— AIM OF THE TASK —
Task for the records below: copy exactly, and only, the line containing "This screenshot has" and every line after it to the end, with pictures left out.

----------

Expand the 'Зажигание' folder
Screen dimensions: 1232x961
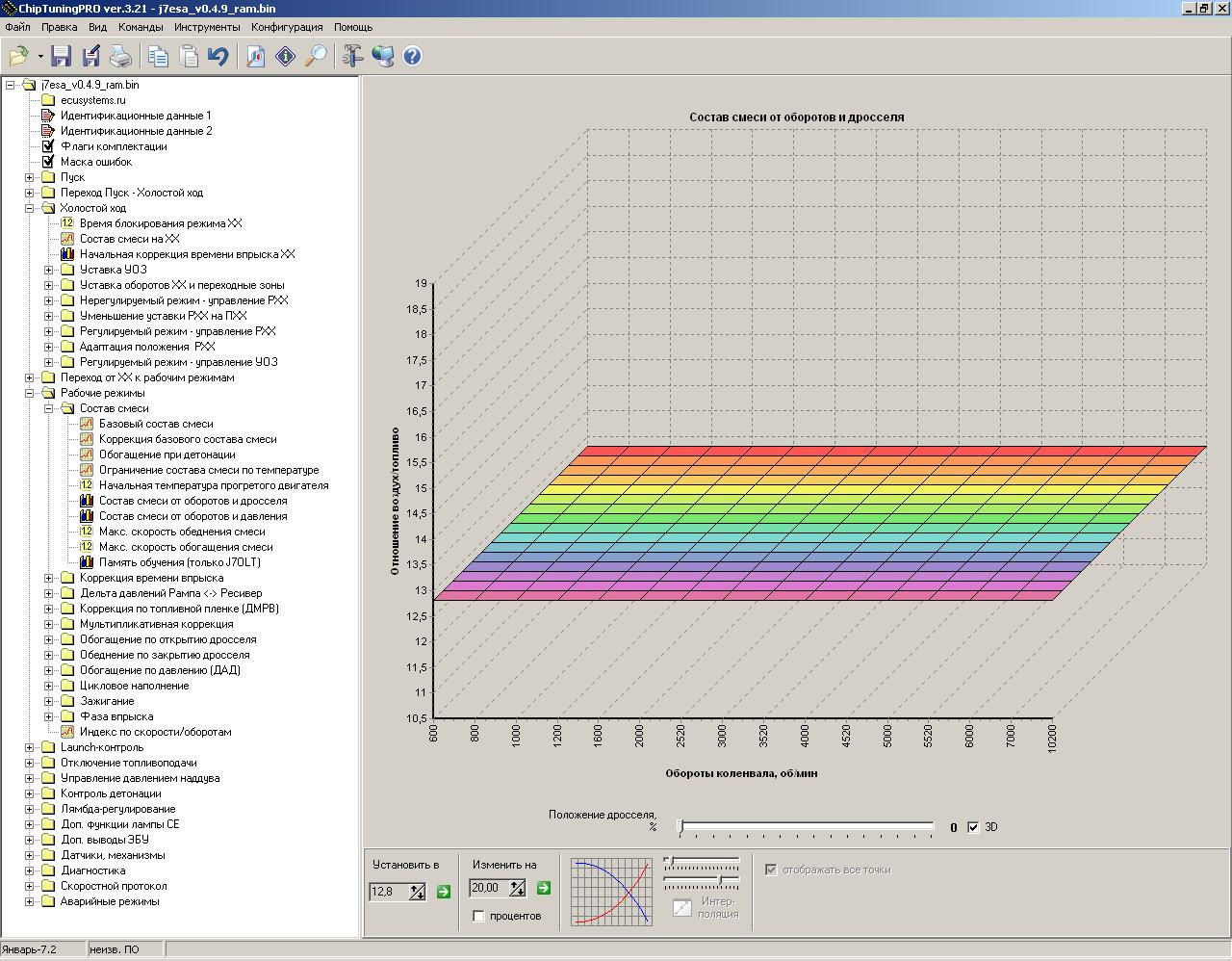[48, 701]
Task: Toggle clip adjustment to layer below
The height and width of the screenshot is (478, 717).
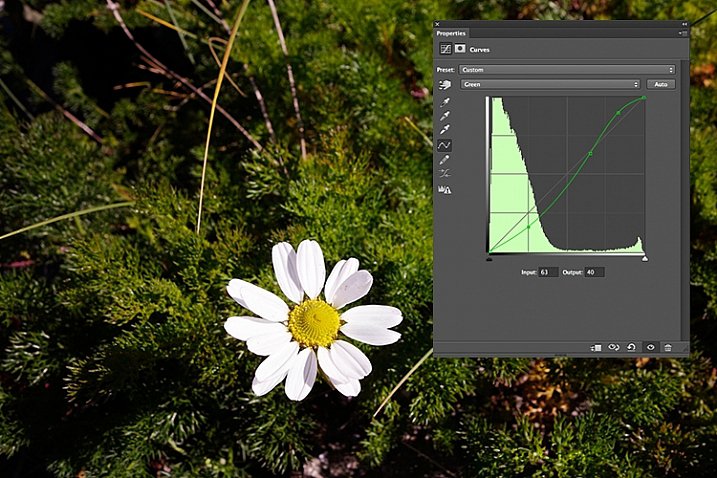Action: 596,347
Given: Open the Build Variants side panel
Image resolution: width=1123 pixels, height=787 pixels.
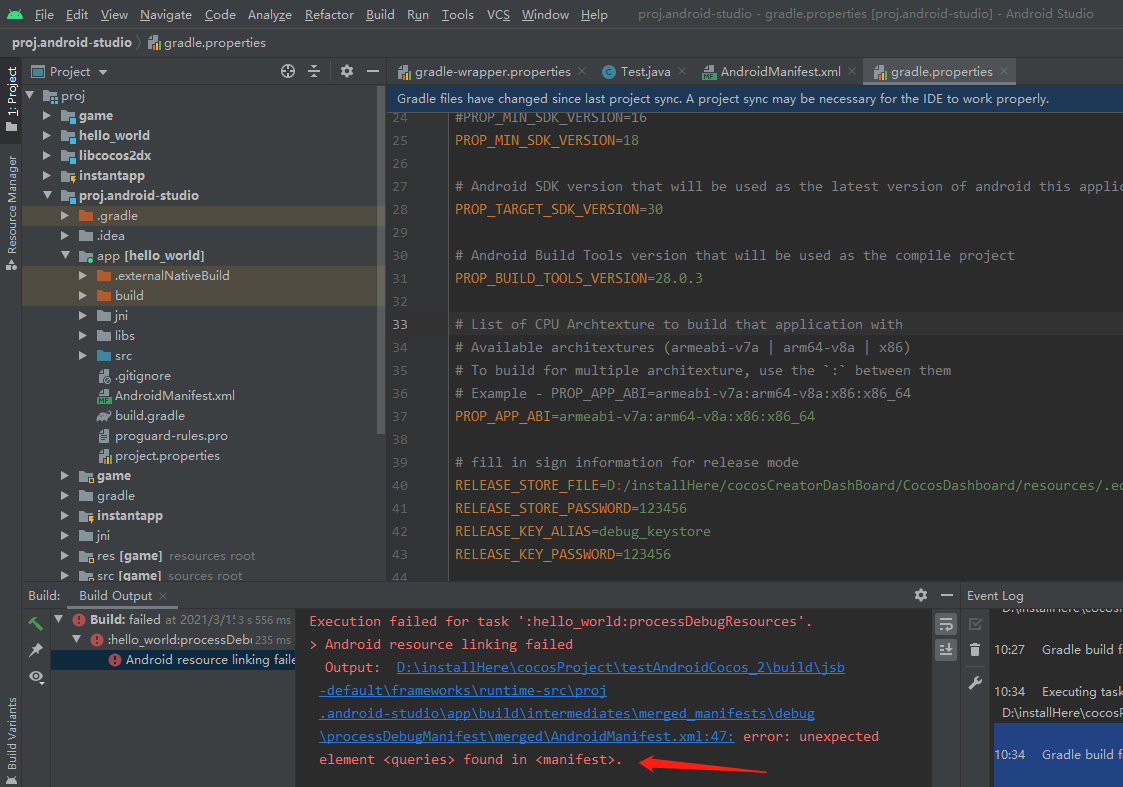Looking at the screenshot, I should click(12, 733).
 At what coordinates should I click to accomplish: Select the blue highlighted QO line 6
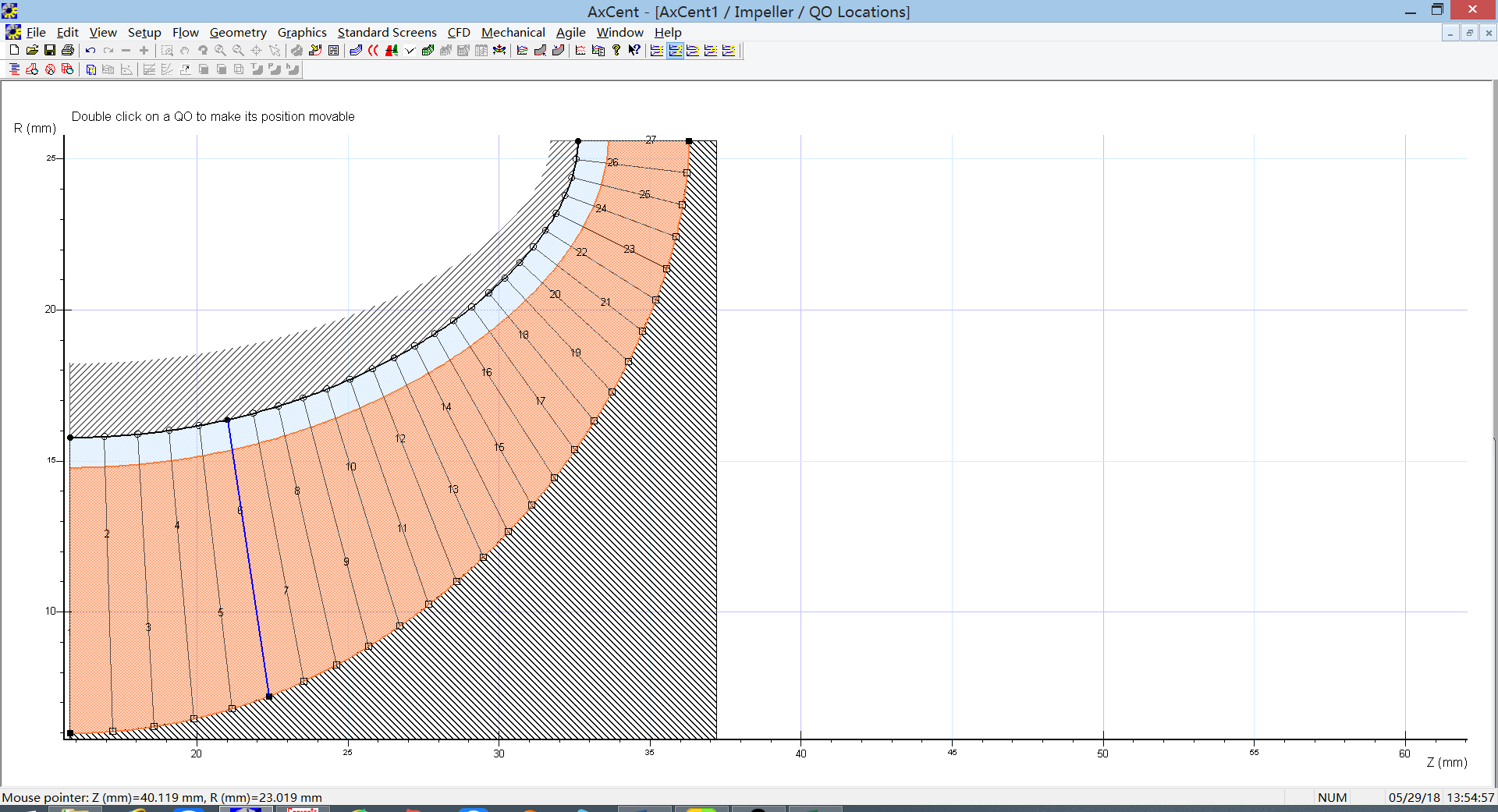(248, 558)
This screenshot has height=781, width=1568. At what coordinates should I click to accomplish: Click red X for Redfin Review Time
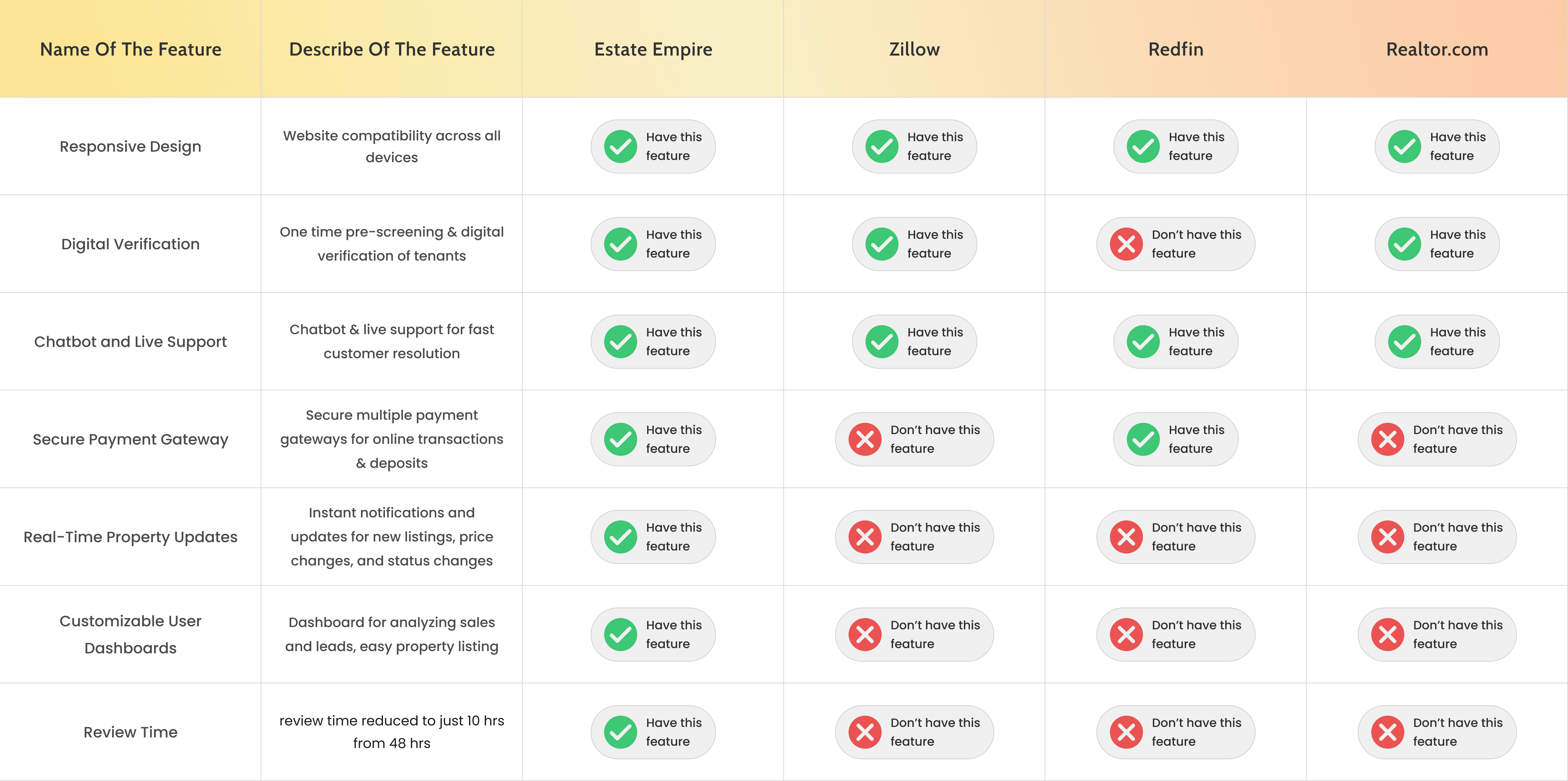pyautogui.click(x=1126, y=732)
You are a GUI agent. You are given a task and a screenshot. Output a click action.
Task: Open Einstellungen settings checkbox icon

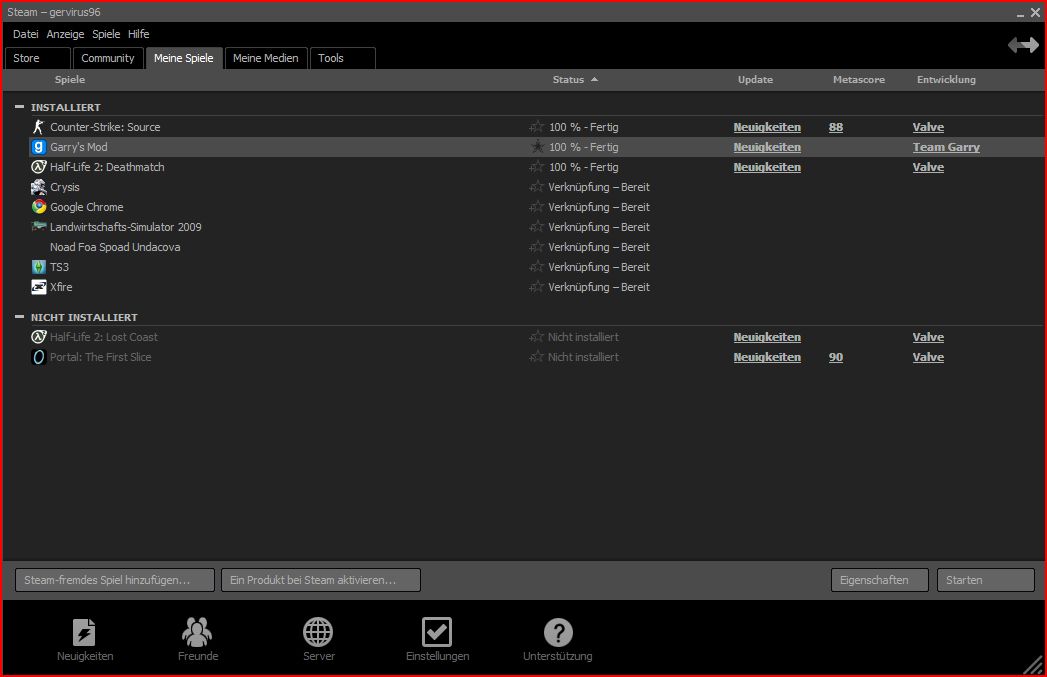coord(437,632)

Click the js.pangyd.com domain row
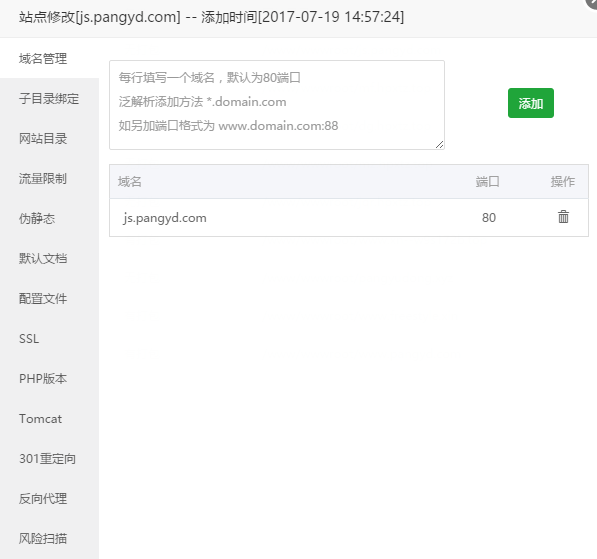coord(349,217)
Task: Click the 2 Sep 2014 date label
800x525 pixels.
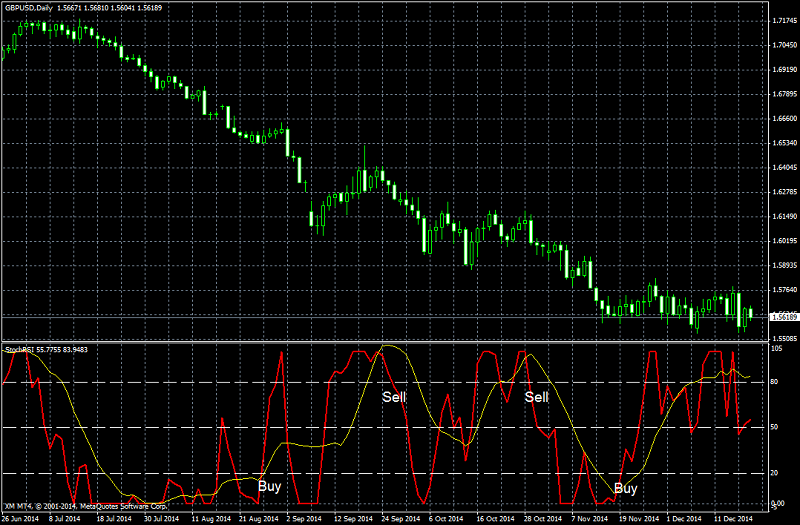Action: pyautogui.click(x=304, y=519)
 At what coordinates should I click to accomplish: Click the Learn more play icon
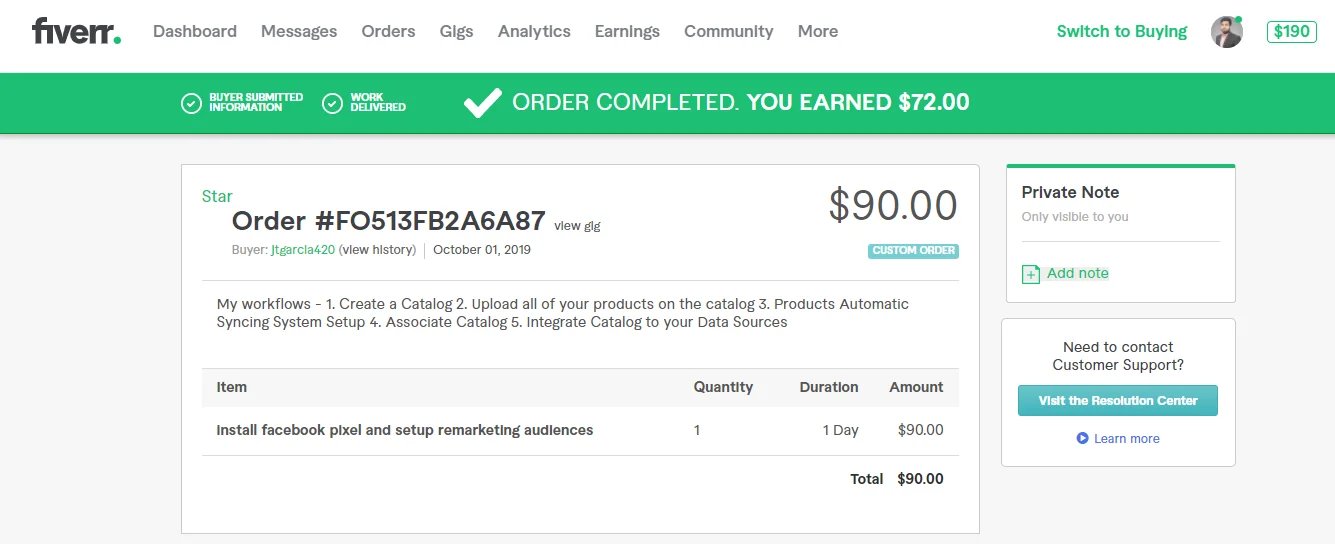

----------

— WRITTEN SOLUTION —
This screenshot has height=781, width=1568. At what coordinates should I click to accomplish: Click red X for Redfin Review Time
pyautogui.click(x=1126, y=732)
You are a GUI agent. You are given a task and a screenshot. Output a click action.
Task: Open Einstellungen settings checkbox icon

coord(437,632)

Click the js.pangyd.com domain row
coord(349,217)
Task: Click the 2 Sep 2014 date label
800x525 pixels.
Action: pyautogui.click(x=304, y=519)
 At what coordinates should I click to accomplish: Click the Learn more play icon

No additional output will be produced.